Each of these laws imposes strict requirements on enterprises to establish or identify, document, test and monitor "internal control" processes. Most, if not all, of these processes are supported by increasingly sophisticated information technologies. Being unprepared can cost enterprises more than money - under Sarbanes-Oxley, jail time is possible for non-compliant executives.”
- www.counterpane.com/compliance.html
The United States is not alone in regulating commercial information security processes. The US, EU, Japan, Canada, Australia and the UK all have laws dealing with protecting the privacy of personal information, such as health or financial information. A list of over 25 different regulations can be found on the RSA Security web site.
“[The American] SOX, GLB, HIPAA and SB 1386 all have data privacy and protection in common. Each has varying requirements but all share the following common enterprise mandates:
- Security Policies: Well-defined policies for data privacy and protection discourage the government
from imposing their own standards-the least desirable of all situations.
- Security Processes: Demonstrating policy in action with people using technology in a predictable
manner to protect data from attackers.
- Robust Audit Trail: The foundation of evolved process, where regulators require evidence of what
happened to justify why events need not be reported.
- Preventative Measures: Encryption, digital signing and real-time detection of attacks all serve to
pre-empt attacks on data.”
- www.counterpane.com/compliance.html
According to RSA Security:
“Most organizations today know what regulations exist, but need to know more about the specific information security requirements. Regulations aren’t prescriptive however; instead they provide high-level requirements and expect organizations to implement 'reasonable and appropriate measures'—in other words, best practices.”
- http://www.rsasecurity.com/SolutionsTertiary.asp?id=2835
In at least one case, the level of protective measures is directly related to the burden of implementing the
security measures:
“Article 17. Security of processing
1. Member states shall provide that the controller (entities who process data) must implement appropriate technical and organizational measures to protect personal data against accidental or unlawful destruction or accidental loss, alteration, unauthorized disclosure or access, in particular where processing involves the transmission of data over a network, and against all other unlawful forms of processing.
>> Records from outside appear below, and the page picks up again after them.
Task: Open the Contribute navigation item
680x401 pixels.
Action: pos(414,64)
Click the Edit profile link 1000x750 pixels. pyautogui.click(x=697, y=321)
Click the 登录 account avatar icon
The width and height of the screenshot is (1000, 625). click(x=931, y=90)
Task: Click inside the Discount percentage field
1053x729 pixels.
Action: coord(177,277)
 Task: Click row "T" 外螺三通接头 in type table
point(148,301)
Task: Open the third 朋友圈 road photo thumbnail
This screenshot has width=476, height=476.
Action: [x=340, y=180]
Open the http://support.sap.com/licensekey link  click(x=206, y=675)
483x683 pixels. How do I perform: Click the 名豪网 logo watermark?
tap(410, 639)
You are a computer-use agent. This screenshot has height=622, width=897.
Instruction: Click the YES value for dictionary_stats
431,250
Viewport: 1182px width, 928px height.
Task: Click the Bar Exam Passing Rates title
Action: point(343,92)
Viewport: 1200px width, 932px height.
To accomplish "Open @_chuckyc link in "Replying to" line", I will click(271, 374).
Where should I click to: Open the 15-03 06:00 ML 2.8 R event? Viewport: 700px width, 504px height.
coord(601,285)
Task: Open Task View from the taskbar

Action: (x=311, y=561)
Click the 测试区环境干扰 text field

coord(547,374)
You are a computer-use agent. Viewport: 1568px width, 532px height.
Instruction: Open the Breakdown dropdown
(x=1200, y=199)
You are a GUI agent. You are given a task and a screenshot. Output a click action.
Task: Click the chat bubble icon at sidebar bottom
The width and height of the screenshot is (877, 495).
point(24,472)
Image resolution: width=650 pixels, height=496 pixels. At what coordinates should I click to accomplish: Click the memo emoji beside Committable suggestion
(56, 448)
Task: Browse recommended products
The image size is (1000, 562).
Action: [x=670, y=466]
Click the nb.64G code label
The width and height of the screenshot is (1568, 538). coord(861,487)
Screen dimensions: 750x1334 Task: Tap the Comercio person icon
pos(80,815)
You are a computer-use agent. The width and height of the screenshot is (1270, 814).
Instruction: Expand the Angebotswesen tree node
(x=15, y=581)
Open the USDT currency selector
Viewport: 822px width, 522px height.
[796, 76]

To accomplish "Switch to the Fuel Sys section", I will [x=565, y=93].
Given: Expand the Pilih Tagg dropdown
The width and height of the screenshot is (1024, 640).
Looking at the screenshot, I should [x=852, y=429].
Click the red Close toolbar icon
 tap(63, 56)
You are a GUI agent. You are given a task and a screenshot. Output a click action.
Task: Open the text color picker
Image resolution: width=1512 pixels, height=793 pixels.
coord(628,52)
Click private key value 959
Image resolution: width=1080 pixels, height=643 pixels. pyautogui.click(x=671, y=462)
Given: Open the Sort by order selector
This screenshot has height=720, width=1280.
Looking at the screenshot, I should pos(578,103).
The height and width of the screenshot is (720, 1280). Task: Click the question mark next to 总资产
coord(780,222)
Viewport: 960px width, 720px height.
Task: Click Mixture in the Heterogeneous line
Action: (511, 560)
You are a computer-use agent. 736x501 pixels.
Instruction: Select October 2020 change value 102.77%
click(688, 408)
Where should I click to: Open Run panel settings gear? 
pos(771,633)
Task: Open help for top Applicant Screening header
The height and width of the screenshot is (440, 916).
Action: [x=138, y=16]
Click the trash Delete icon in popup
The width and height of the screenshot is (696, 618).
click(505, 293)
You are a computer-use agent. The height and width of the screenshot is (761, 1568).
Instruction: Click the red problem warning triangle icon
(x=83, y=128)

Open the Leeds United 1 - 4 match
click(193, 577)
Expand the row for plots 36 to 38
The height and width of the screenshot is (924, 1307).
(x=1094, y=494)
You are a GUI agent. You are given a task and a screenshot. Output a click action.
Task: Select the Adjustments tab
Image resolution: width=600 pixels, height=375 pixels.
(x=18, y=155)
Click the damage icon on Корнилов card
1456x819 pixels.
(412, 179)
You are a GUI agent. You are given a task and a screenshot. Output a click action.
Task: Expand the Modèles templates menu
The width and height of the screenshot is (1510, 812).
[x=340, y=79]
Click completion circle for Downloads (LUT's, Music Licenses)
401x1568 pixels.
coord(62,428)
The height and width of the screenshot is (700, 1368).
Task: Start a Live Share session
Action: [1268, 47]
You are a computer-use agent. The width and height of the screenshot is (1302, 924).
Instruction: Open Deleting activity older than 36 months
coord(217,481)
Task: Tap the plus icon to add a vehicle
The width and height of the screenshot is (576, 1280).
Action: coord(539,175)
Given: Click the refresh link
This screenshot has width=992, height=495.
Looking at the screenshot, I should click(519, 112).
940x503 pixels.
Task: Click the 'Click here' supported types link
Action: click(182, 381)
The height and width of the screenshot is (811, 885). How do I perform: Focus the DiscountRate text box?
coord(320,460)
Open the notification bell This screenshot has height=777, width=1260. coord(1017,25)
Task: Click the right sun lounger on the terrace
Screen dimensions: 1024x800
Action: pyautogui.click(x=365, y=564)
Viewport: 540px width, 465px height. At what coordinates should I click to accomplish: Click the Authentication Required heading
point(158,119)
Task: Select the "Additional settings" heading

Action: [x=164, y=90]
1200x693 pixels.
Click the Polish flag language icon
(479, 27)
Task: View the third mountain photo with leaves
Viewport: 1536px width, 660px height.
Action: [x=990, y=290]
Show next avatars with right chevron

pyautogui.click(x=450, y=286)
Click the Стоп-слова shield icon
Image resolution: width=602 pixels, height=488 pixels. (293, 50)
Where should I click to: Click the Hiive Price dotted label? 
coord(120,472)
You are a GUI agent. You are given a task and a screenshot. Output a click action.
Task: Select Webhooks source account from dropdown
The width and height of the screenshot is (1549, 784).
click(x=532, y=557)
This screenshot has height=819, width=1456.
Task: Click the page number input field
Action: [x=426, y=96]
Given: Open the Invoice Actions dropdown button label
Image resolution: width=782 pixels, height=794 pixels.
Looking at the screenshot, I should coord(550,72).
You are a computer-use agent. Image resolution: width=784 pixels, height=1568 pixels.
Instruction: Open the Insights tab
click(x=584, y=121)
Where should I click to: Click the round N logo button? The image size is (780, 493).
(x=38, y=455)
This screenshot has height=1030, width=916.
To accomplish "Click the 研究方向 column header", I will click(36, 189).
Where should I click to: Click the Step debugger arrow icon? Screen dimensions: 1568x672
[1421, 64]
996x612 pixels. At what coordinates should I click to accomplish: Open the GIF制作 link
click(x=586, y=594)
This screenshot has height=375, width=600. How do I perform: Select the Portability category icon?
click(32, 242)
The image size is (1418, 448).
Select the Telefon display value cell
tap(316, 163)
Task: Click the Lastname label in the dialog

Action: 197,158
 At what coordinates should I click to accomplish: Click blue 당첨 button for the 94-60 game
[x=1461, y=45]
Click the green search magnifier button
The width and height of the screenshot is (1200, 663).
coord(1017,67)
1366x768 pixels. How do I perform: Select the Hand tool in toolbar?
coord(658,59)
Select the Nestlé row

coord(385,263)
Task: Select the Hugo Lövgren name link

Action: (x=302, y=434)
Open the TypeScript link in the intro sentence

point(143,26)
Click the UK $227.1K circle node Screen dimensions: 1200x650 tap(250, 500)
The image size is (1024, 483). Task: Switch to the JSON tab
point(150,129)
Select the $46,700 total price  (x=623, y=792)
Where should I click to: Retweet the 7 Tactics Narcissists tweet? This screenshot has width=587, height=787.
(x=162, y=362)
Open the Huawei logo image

Having regard to the state of the art and the cost of their implementations, such measures shall ensure a level of security appropriate to the risks represented by the processing and the nature of the data to be protected.”
Technologies such as VEST reduce the cost of developing new secured systems that can be then applied by commercial organizations to protect their business processes.
Beyond legislative directives for self-regulation, the commercial imperative to secure information systems and organizational processes is self-evident. Security problems are prolific. High profile breaches include global banking fraud and piracy but the issues affect all the global community including government, commercial and private.